Evaluation of Beauvericin's activity and mode of action against all life stages of L. tropica for cutaneous Leishmaniasis therapy.

BACKGROUND: Leishmaniasis, particularly its cutaneous form caused by Leishmania tropica, remains a significant global health concern due to the limitations of current treatments, including drug resistance, toxicity, and inconsistent efficacy. This study investigates the potential of Beauvericin (BEA), a fungal secondary metabolite, as an alternative antileishmanial agent.
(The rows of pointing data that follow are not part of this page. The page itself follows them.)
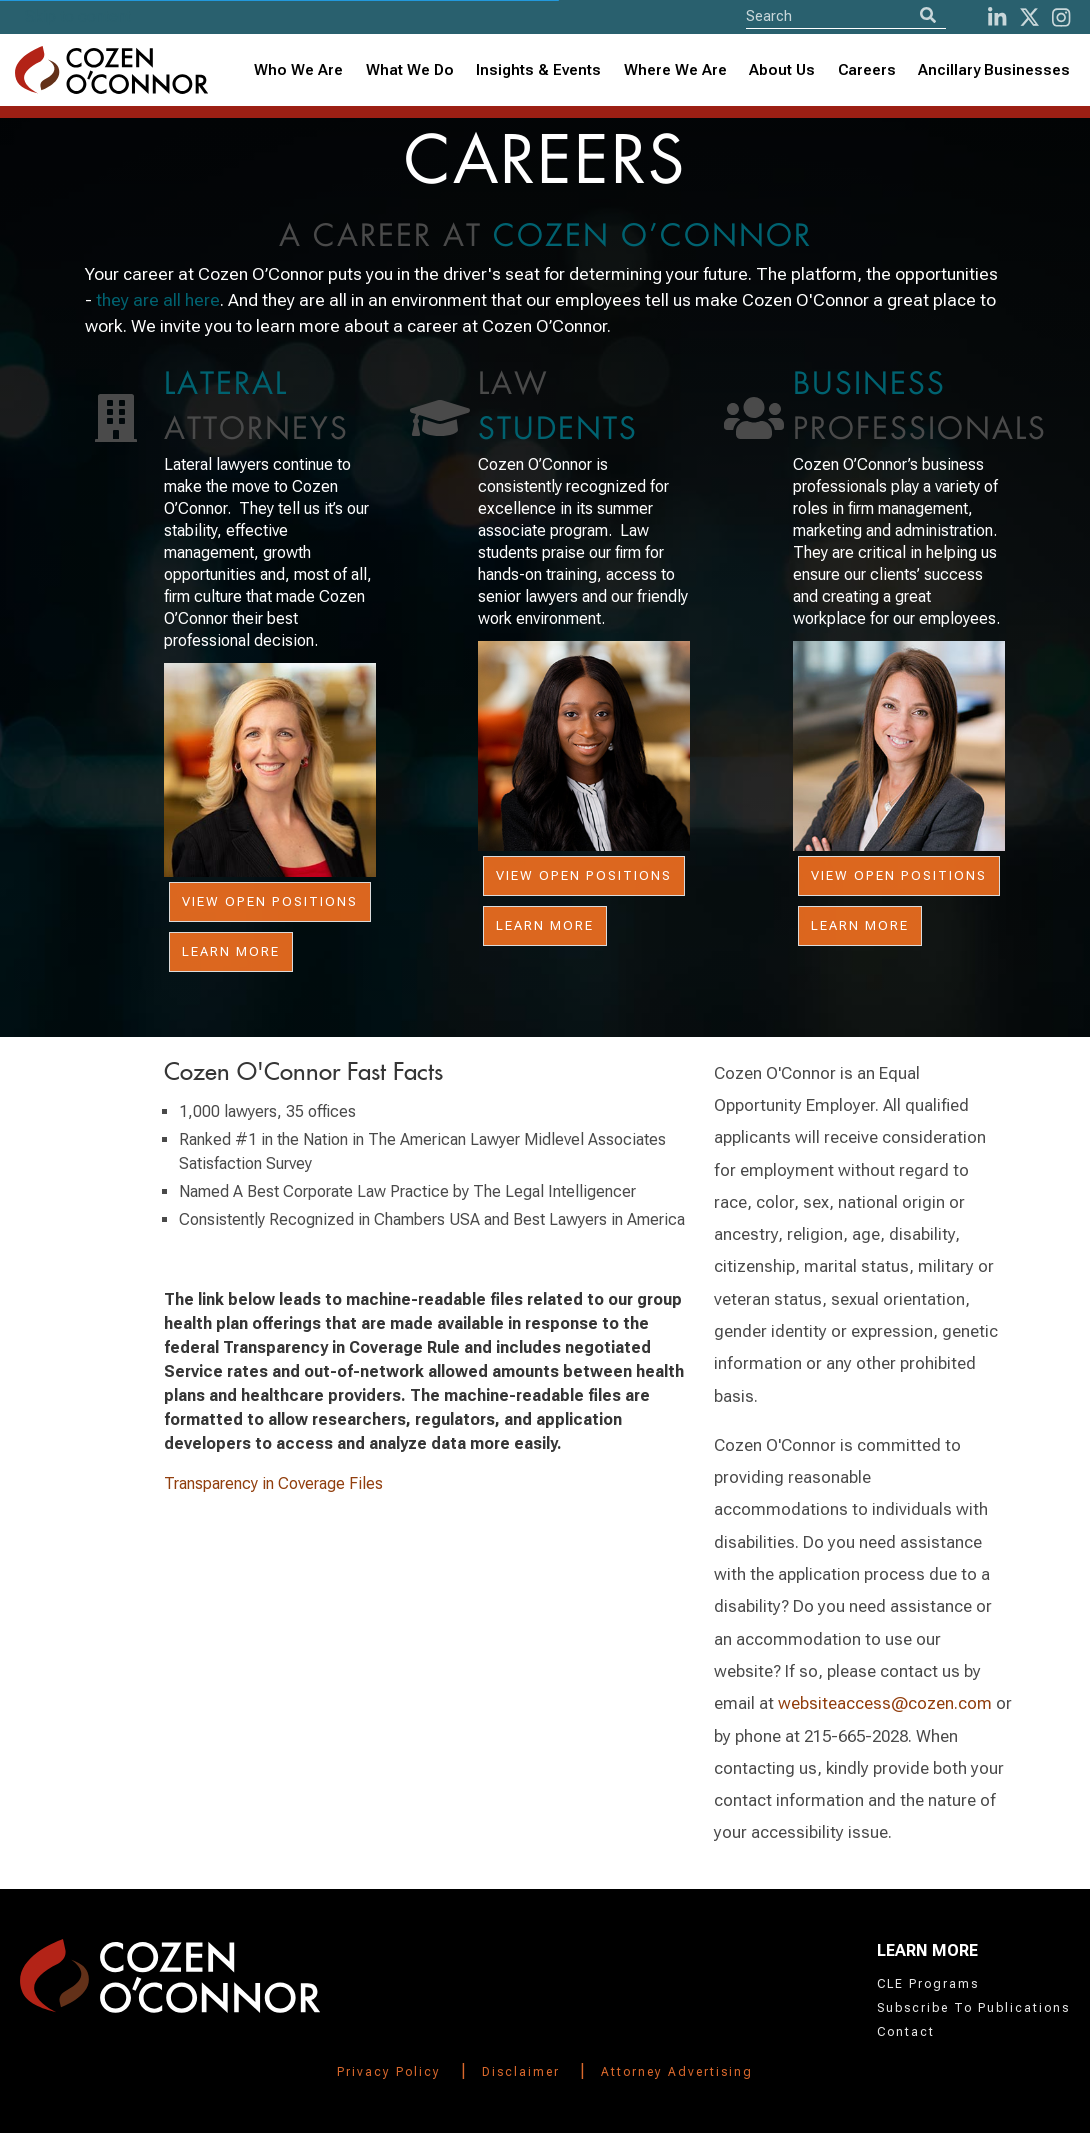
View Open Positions (270, 901)
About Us (782, 70)
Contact (906, 2032)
OBJECTIVES: This study investigates the potential of Beauvericin (BEA), a fungal secondary metabolite, as an alternative antileishmanial agent. METHODS: We assessed the efficacy of BEA against different developmental stages of L. tropica using in vitro assays and an in vivo Galleria mellonella infection model. The ability of L. tropica to develop resistance to BEA and its effects on the parasite's gene expression profile were also examined. RESULTS: BEA exhibited potent antileishmanial activity with equipotency across both promastigote and amastigote stages of L. tropica, with IC(50) values of 0.25 µM and 0.27 µM, respectively, significantly lower than those of miltefosine. Mechanistically, BEA acts as a calcium ionophore, inducing a marked increase in intracellular calcium levels, which serves as the primary cytotoxic event. Transcriptomic profiling further revealed that BEA-induced calcium dysregulation triggers secondary cellular responses involving calcium homeostasis, lipid metabolism, and stress response, contributing to its multifaceted mechanism of action. The G. mellonella model demonstrated that BEA significantly reduced parasite burden, improved survival rates. Notably, BEA showed a slower rate of resistance development compared to ML, indicating its potential as a more sustainable treatment option. CONCLUSIONS: BEA is a promising candidate for antileishmanial therapy, demonstrating superior efficacy, a broad mechanism of action, and a favorable resistance profile compared to ML. Further investigations in mammalian models are warranted to validate BEA's potential as a novel, cost-effective treatment for leishmaniasis.